自分が大人になった今では、小言を言わなあかん立場になり、口がすっぱくなるほど言うことがあっても、実際本当に“口がすっぱく”なったことは一度もありません。

わかっているんですよ、これはたとえの言い回しだと。同じことを言いすぎて口に嫌な違和感を覚えるほどの気持ちになる様子を意味し、イライラするほど言わせないでほしいというときに使う表現だとわかってはいるんですが……。
この言い回しのように、同じことを言いすぎたら実際に口の中が酸っぱくなったりするのでしょうか? “口の中”といえば、ということで、歯医者の先生に聞いてみることにしました。
先生は、「結論から先に言うと、同じことを言いすぎたら“口が酸っぱくなった”と感じることはありますよ」といいます。

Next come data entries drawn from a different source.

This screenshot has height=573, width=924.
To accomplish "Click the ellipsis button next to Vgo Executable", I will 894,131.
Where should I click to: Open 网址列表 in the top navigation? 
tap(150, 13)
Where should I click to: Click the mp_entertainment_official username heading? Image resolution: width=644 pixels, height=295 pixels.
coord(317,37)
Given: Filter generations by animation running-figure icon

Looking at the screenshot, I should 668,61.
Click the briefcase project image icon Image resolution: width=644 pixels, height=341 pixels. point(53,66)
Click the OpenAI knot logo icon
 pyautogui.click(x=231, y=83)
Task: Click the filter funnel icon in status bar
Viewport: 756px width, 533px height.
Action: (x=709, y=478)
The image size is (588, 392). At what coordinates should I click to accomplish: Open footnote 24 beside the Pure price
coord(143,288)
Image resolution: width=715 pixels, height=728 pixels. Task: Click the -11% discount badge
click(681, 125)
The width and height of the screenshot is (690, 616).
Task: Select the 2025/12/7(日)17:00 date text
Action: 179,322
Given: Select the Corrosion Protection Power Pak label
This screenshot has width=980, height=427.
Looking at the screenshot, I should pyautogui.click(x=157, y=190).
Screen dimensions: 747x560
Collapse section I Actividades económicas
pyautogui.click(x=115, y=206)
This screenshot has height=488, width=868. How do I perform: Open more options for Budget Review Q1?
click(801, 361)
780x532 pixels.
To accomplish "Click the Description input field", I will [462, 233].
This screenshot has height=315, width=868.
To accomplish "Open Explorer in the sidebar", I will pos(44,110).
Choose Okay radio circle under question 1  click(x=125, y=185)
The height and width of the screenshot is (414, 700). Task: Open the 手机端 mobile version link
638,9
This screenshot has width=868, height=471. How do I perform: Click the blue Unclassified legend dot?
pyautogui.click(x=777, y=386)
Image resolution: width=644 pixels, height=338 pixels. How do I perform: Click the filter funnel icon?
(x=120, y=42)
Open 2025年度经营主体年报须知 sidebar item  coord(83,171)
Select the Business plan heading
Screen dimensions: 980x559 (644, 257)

一見、しゃべり続けると唾液がたまるのではと思いがちですが、実際は逆で、小言を絶え間なく言ったり、怒りやグチなどのネガティブなイライラが続いたりすると、精神が緊張・興奮状態になる影響で呼吸が荒くなります。
さらには、小言と一緒に出るため息や、空いた口がふさがらず「はあ!?」という状態が続くと、口の中が乾き「ドライマウス」になります。これにより、唾液によって守られていた口の中のバランスが崩れてしまい、その乾きで舌の感覚がおかしくなって口の中がすっぱく感じてしまうんだそう。